• READING TEXT

It had a lot of your standard historical-site stuff inside - a room set up for dinner as it might have been in 1861, an old chair by the window in the hall. The restored the bar area of the tavern.



















They also had some replicas of old posters, courtesy of the local historical society. This one was my personal favorite:


















The bigger of the two upstairs rooms was where they put a lot of injured soldiers. Halley sort of prodded this old-timey stretcher with her foot, but I couldn't get her to lie down in it.


















After we'd seen enough of Stone House, we headed to another battlefield spot where we'd heard there would be some demonstrations, commemorating the anniversary of the second battle.





























These guys were dressed up as Union soldiers, and demonstrated the various features of their rifles. Their leader, the guy in front, obviously knew a lot about all their equipment and the gory details of the battle. But he talked...and talked...as hot Virginia sun beat down on us. The longer he talked, the less I was interested.







We were all thinking, "Come on, shoot something already."

• LISTING
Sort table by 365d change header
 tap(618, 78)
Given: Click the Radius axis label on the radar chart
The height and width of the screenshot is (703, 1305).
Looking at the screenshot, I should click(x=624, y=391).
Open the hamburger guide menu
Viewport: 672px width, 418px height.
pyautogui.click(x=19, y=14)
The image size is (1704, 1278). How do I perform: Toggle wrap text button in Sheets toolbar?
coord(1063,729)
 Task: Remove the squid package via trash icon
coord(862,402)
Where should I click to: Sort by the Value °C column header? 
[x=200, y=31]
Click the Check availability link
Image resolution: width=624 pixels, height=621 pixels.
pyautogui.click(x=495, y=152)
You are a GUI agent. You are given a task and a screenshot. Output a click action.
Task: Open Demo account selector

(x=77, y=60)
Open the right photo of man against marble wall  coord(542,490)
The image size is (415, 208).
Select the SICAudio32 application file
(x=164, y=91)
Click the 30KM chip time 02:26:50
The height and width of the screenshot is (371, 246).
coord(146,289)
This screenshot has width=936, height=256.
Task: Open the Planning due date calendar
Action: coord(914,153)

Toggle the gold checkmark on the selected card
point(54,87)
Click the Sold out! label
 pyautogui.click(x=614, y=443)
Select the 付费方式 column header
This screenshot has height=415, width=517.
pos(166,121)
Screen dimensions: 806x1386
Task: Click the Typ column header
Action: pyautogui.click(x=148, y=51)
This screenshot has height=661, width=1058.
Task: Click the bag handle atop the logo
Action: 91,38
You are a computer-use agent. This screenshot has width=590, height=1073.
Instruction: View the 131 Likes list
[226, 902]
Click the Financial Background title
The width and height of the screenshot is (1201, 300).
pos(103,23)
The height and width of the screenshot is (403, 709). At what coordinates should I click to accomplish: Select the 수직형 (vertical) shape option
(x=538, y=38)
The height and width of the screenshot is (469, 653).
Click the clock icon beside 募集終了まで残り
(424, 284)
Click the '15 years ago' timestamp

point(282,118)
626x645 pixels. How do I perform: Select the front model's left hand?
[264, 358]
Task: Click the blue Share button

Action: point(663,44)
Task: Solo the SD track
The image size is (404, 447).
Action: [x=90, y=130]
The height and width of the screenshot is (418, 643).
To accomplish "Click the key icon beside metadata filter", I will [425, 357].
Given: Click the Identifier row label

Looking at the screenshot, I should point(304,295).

• STATED EXERCISE A
In the Stone House text, how does the stretch from "The bigger of" through "down in it." read when "stretcher" is replaced with "cot"?
• STATED EXERCISE B
Which lines of the entries contain the word "should"? Copy each of them.

• WORKED SOLUTION A
The bigger of the two upstairs rooms was where they put a lot of injured soldiers. Halley sort of prodded this old-timey cot with her foot, but I couldn't get her to lie down in it.

• WORKED SOLUTION B
Looking at the screenshot, I should click(x=624, y=391).
Where should I click to: Sort by the Value °C column header? 
The height and width of the screenshot is (403, 709). At what coordinates should I click to accomplish: Select the 수직형 (vertical) shape option
Looking at the screenshot, I should point(304,295).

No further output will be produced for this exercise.